THE PROBLEM
Could you give again exactly, and only, the lines from the one holding "Given: Click the highest peak point on chart" through the end of the data, both ends included, with pictures left out?

========

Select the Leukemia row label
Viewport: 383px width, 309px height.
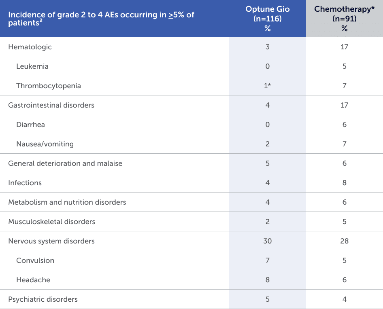[x=32, y=66]
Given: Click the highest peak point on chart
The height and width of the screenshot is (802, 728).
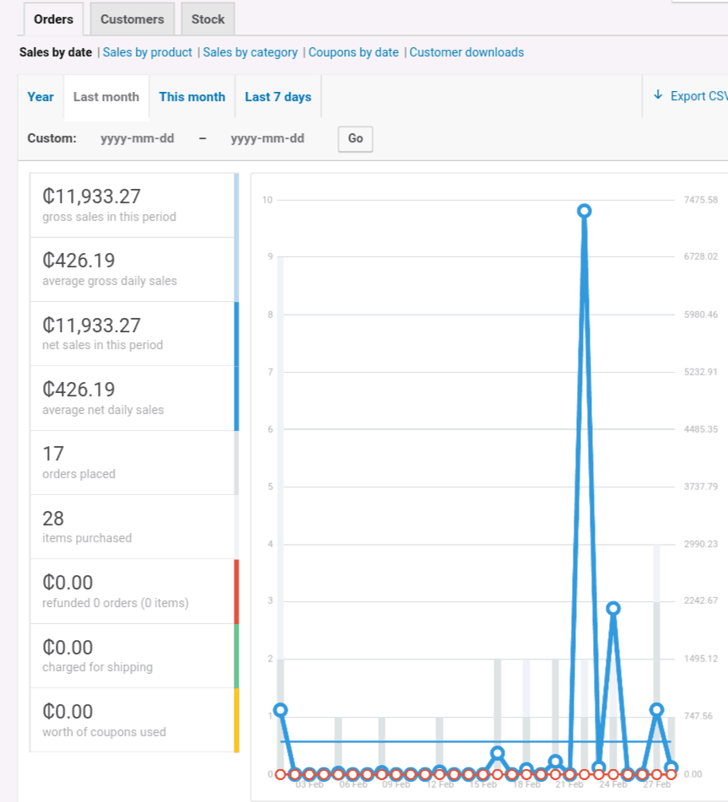Looking at the screenshot, I should click(x=584, y=211).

========

SOLUTION
Given: Click the highest peak point on chart
The height and width of the screenshot is (802, 728).
Looking at the screenshot, I should click(x=584, y=211).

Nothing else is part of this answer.